Drei KI-Modelle, eine einfache Aufgabe: Sie sollen gemeinsam bis 100 zählen. Was nach einer simplen Übung klingt, endete in einem herrlich chaotischen Dauergespräch. Das Experiment, von Martin Gerstenberg in der BILDBoxx vorgestellt, zeigt eindrucksvoll, wie selbst grundlegende Koordinationsfähigkeiten bei künstlicher Intelligenz scheitern können.
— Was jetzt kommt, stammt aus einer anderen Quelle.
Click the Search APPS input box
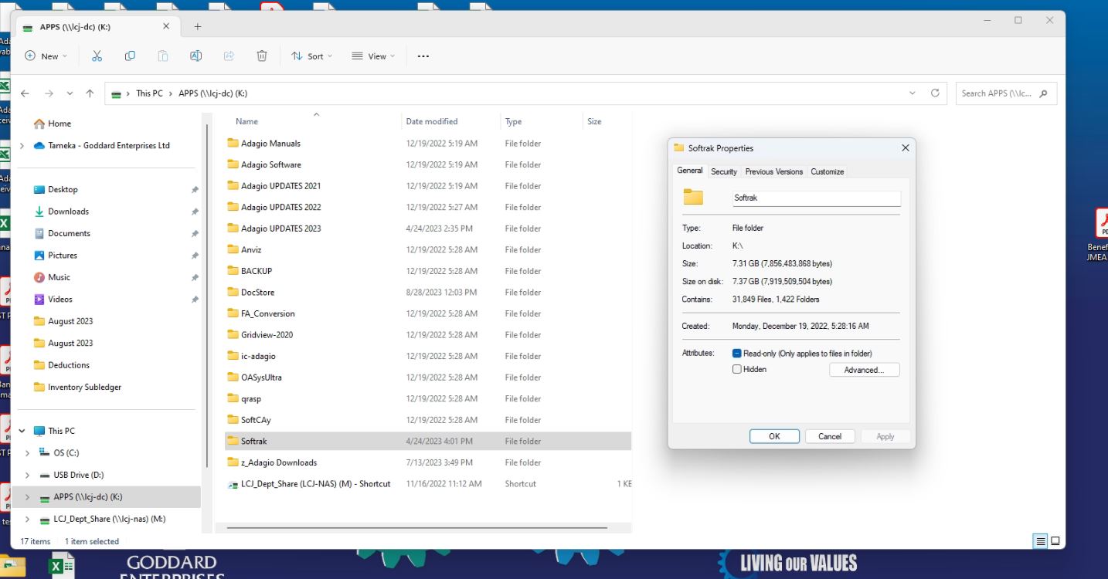The image size is (1108, 579). (997, 93)
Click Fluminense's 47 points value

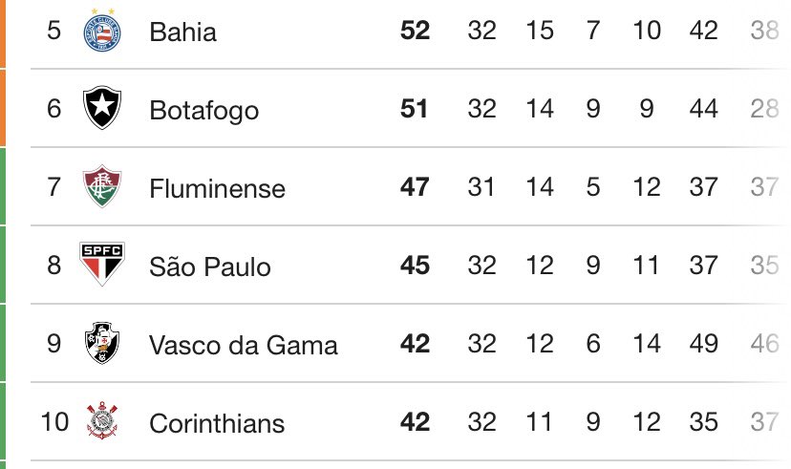click(416, 187)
Das Experiment: Drei KI-Modelle, eine Aufgabe
Die drei KI-Systeme – deren genaue Namen nicht genannt wurden – erhielten den Auftrag, nacheinander die Zahlen von 1 bis 100 aufzurufen. Jede KI sollte nur dann eine Zahl nennen, wenn die vorherige korrekt genannt wurde. Stattdessen entwickelte sich ein wildes Durcheinander: Die Modelle unterbrachen sich gegenseitig, wiederholten Zahlen oder sprangen in der Reihenfolge hin und her. Bereits nach wenigen Zahlen war die Koordination verloren, und die Unterhaltung entgleiste in ein sinnloses Hin und Her.
Warum die KI versagt
Das Scheitern liegt in der Natur heutiger Sprachmodelle begründet. Sie sind nicht darauf ausgelegt, in Echtzeit mit anderen Instanzen zu interagieren oder einen gemeinsamen Kontext zu wahren. Jede KI handelt unabhängig, ohne ein übergeordnetes Bewusstsein für die Handlungen der anderen. Zudem neigen Modelle dazu, bei Mehrdeutigkeiten eigene Interpretationen zu liefern, was in einem Teamkontext schnell zu Chaos führt. Die einfache Zählaufgabe offenbart somit eine grundlegende Schwäche: Fehlende Synchronisation und mangelndes Verständnis für Teamarbeit.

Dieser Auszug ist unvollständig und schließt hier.